Starbuck revint bientôt avec une enveloppe à la main. Elle était piteusement chiffonnée, détrempée, couverte de tristes taches de moisissure verte, attestant un long séjour dans un placard sombre de la cabine. De pareille lettre, la Mort en personne eût pu être le facteur.
– Tu n’arrives pas à la lire? s’enquit Achab, passe-la moi, camarade. Oui, oui, ce n’est qu’un vague gribouillage… mais qu’est-ce cela? Tandis qu’il l’examinait, Starbuck fendait de son couteau le manche d’une pelle à trancher juste assez pour y introduire la lettre et la tendre jusqu’à la pirogue, sans qu’elle ait besoin de s’approcher davantage du navire.
Cependant Achab, tenant toujours la lettre, murmura: M. Har… oui Harry… (une fine écriture de femme, son épouse, j’imagine). Oui. M. Harry Macey, à bord du
– Pauvre diable! pauvre diable! et elle est de sa femme, soupira Mayhew mais passez-la moi.
– Non, garde-la toi-même, cria Gabriel à Achab, tu suivras bientôt le même chemin.

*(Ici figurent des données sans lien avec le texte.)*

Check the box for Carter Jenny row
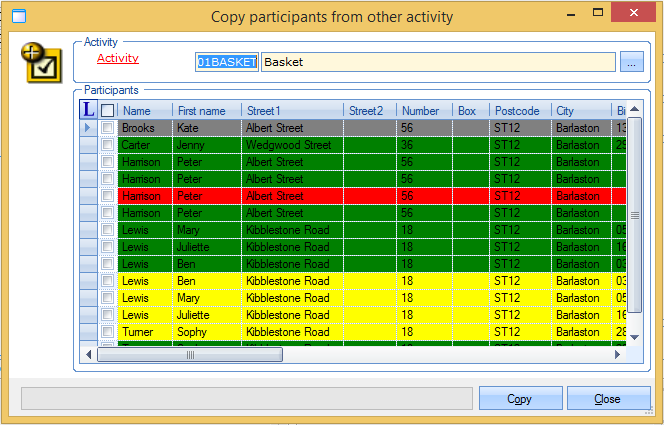This screenshot has height=425, width=664. point(107,145)
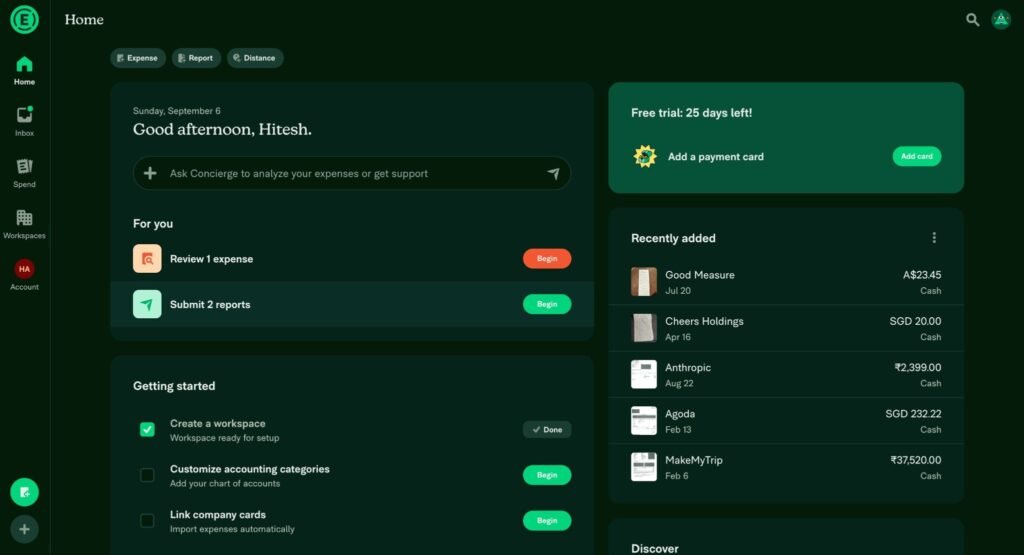The width and height of the screenshot is (1024, 555).
Task: Go to the Spend section icon
Action: (24, 166)
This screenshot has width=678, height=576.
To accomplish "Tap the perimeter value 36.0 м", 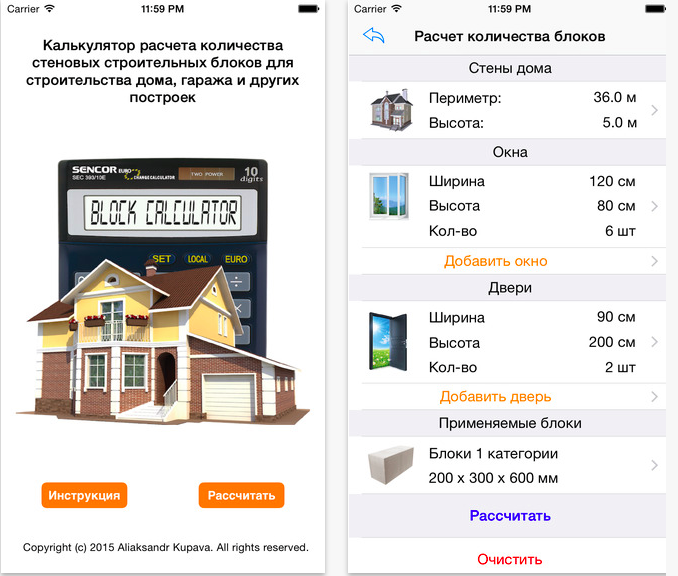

– Que le diable t’étrangle! hurla Achab, capitaine Mayhew, préparez-vous à la recevoir et, prenant des mains de Starbuck la missive fatale, il l’inséra dans la fente du manche et la tendit vers la pirogue. Mais les canotiers avaient, dans cette attente, cessé de nager, la baleinière dériva légèrement vers la poupe du navire de sorte que, comme par magie, l’enveloppe se trouva devant la main de Gabriel qui s’en saisit, empoigna le couteau de pirogue, y ficha le lettre et l’expédia ainsi lestée sur le navire. Elle tomba aux pieds d’Achab, Gabriel cria à ses camarades de scier et cette baleinière de mutins s’éloigna rapidement du
Lorsque après cet intermède, les matelots reprirent leur travail sur la robe du cachalot, bien des propos étranges circulèrent au sujet de cette ténébreuse affaire.
CHAPITRE LXXII
Affairé à la besogne du dépeçage, l’équipage s’agite dans un va-et-vient incessant. On a besoin des hommes ici, on a besoin d’eux ailleurs. Personne ne peut rester à une place car il faut être partout à la fois, tout devant être fait partout à la fois. Il en va joliment de même pour qui veut décrire la scène, et nous devons revenir quelque peu en arrière. Dès qu’on descend sur le dos de la baleine, le croc à lard est inséré dans le trou préparé par les pelles des seconds. Mais comment ce même crochet a-t-il été fixé dans une masse si incommode et si pesante? C’était l’affaire du harponneur, aussi fut-ce mon ami Queequeg qui descendit sur le dos du monstre. Souvent, les circonstances réclament que le harponneur reste sur le dos de l’animal jusqu’à ce que l’opération du dépeçage soit complètement terminée. Soulignons que le gibier est presque entièrement immergé sauf la partie sur laquelle on œuvre, aussi, à quelque dix pieds en dessous du niveau du pont, le malheureux harponneur patauge, à moitié sur la baleine, à moitié dans l’eau, cependant que, sous lui, l’énorme masse roule comme une roue de potier. En l’occurrence, Queequeg s’y trouvait vêtu à l’écossaise – en chemise et chaussettes – tenue qui, à mes yeux du moins, le faisait paraître particulièrement à son avantage, et personne plus que moi, on va le voir, n’était mieux placé pour l’observer.
Étant le premier rameur du sauvage, c’est-à-dire le second à partir de l’avant, l’aviron du harponneur étant le premier numériquement, j’avais pour heureuse mission de l’assister lors de sa pénible acrobatie sur le dos de la baleine. Vous avez vu sans doute quelque Italien, avec son orgue de Barbarie, tenant un singe cabriolant au bout d’une longue corde. C’est ainsi que du flanc abrupt du navire je tenais Queequeg en bas dans la mer, au bout de ce que les baleiniers appellent une corde à singe, fixée à une forte bande de toile lui enserrant la taille.
Cette situation comique était dangereuse pour tous les deux. Car la corde à singe était attachée à chaque extrémité, d’une part à la large ceinture de toile de Queequeg, d’autre part à mon étroite ceinture de cuir, de sorte que pour le meilleur et pour le pire nous étions tous deux momentanément unis. Que le pauvre Queequeg vînt à couler pour ne plus remonter, la coutume et l’honneur réclamaient à la fois qu’au lieu de couper la corde, je le suive dans la mort. Ainsi nous unissait un long lien siamois. Queequeg était mon inséparable jumeau et je ne pouvais me dégager d’aucune des périlleuses responsabilités qu’entraînait ce nœud de chanvre.